Diantara kita kadang mengimani keberadaan rukun Iman itu, hanya berdasarkan kata-kata yang didengar melalui telinga, misalnya dari kecil kita sudah mendengar kata “Allah”, “Malaikat”, “Rasul” dan lain sebagainya, kemudian hal tersebut diyakini keberadaannya, padahal kita selama ini belum pernah melihat Allah, Malaikat-Nya dan Rasul-Nya. Inilah yang disebut dengan iman berdasarkan pendengaran. Sehingga pengalaman keberagamaan kita hanya sebatas pendengaran saja atau yang disebut dengan Agama Samawi. Oleh karena itu, marilah kita tingkatkan iman kita dari hanya sebatas mendengar ke tingkatan Iman berdasarkan Isbat, sehingga kita menjadi orang yang shaleh dalam bidang Spiritual.
”Dan diantara manusia ada yang menyembah Allah hanya sebatas Harf..” (QS 22 : 11)
Tingkat kedua yang harus dijalani adalah Tingkat Islam, yaitu dimana seseorang yang telah beriman kepada apa yang termaktub dalam rukun Iman berdasarkan Isbat, mulai menjalankan rukun Islam, yang termaktub dalam rukun Islam yaitu Syahadat, Sholat, Zakat, Shaum dan Haji. Islam mempunyai arti Damai, Pasrah dan Lunas Hutang.

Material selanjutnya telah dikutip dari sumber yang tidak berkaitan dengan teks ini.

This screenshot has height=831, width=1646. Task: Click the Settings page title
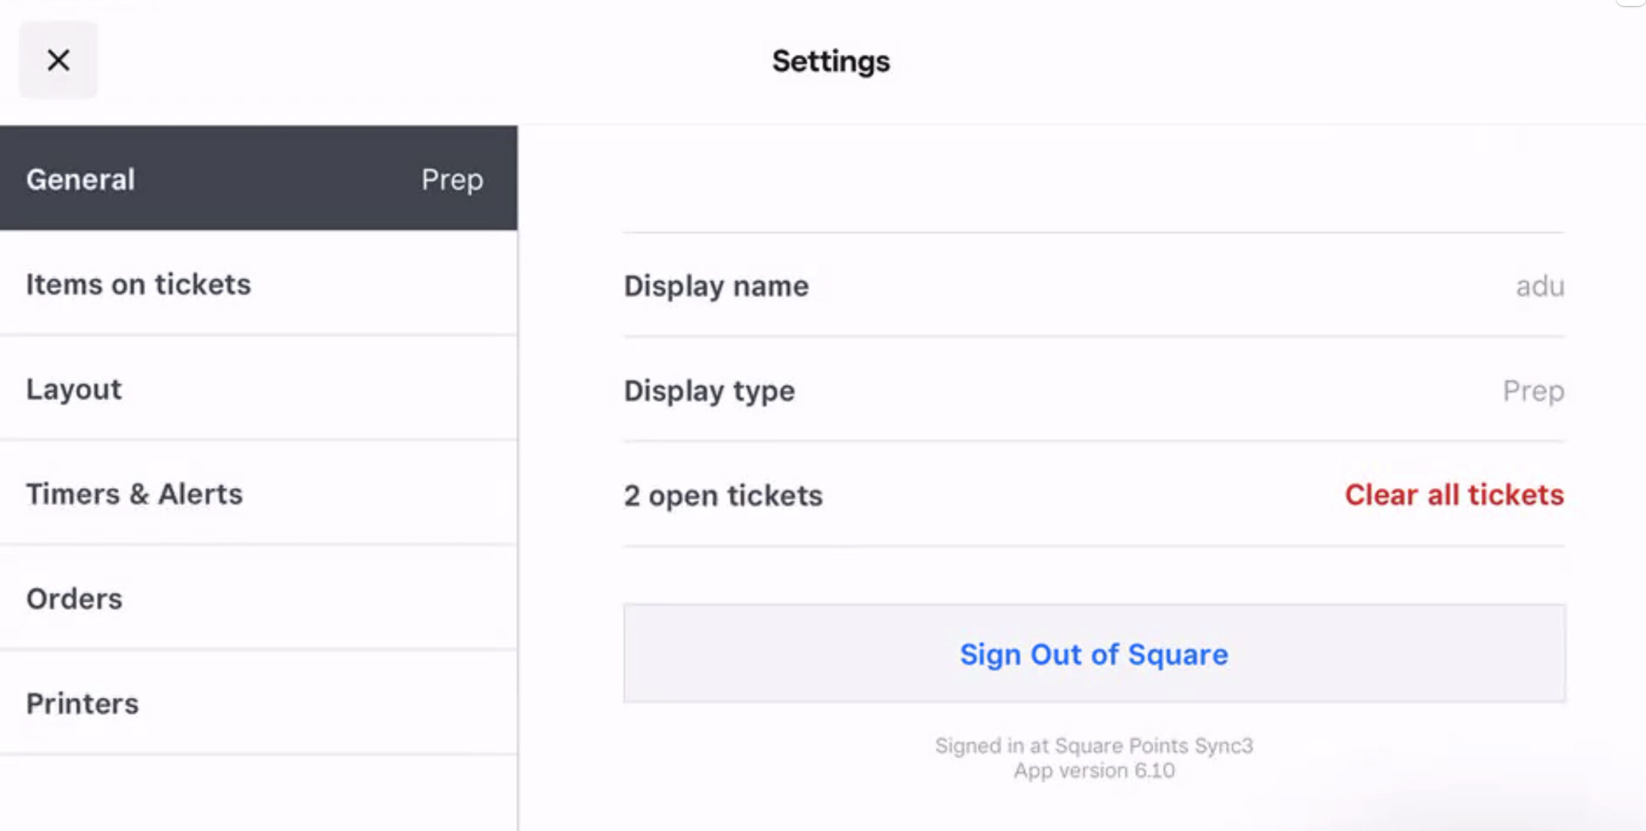(830, 61)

Semua ritual Islam itu pada hakekatnya adalah simbol-simbol yang menjembatani antara dunia spiritual/keimanan (Keshalehan Spiritual) dengan dunia Sosial/keihsanan (Keshalehan Sosial).

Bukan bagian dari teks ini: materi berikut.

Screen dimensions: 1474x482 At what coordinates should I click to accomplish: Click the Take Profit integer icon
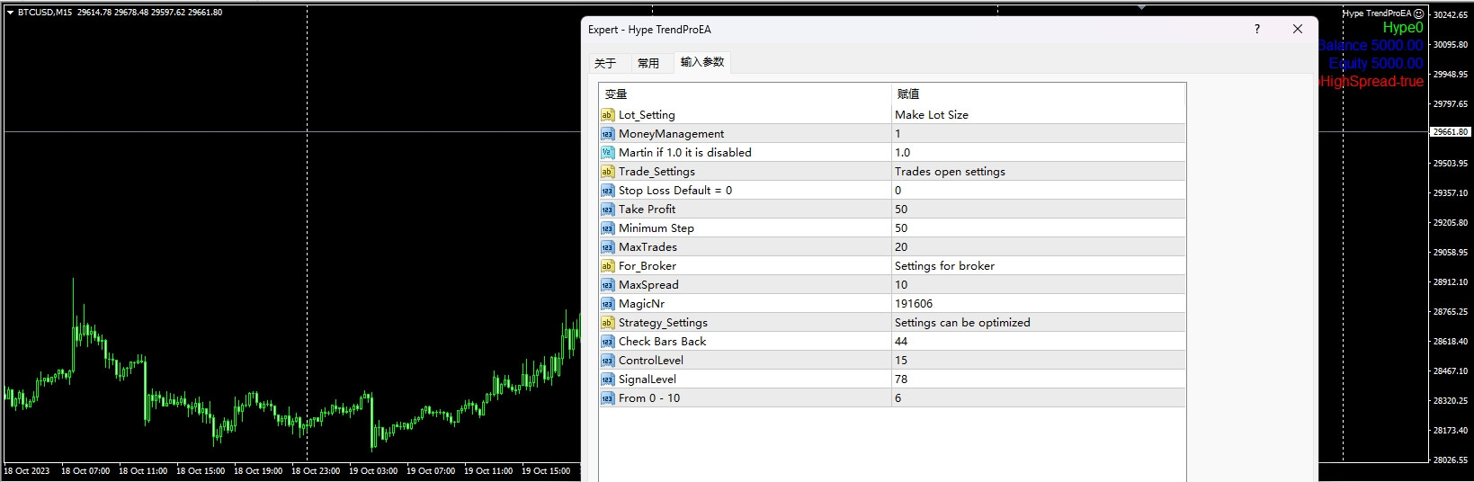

Diantara kita kadang ada yang melakukan ritual Islam yang termaktub dalam rukun Islam, hanya sebatas untuk menggugurkan kewajiban saja, sehingga hakekat tujuan akhir dari simbol-simbol ritual Islam tersebut, tidak tercapai. Misalkan, kita sering bersyahadat tapi bersyahadat palsu, bersholat tapi tidak terhindar dari perbuatan keji dan mungkar, berzakat, tapi tidak membersihkan (menzakatkan) diri dari sifat2 tidak terpuji. Bershaum, tapi tidak bisa menahan diri dari perilku negatif. Berhaji, tapi tidak berbuat kemabruran (Kebajikan). Sehingga akhirnya walaupun kita sering melakukan ritual rukun Islam dengan baik dan teratur, tetapi kita tidak juga menjadi orang yang baik (Ihsan). Oleh karena itu marilah kita, tingkatkan KeIslaman kita ketingkat yang lebih tinggi yaitu ke Tingkan Ihsan.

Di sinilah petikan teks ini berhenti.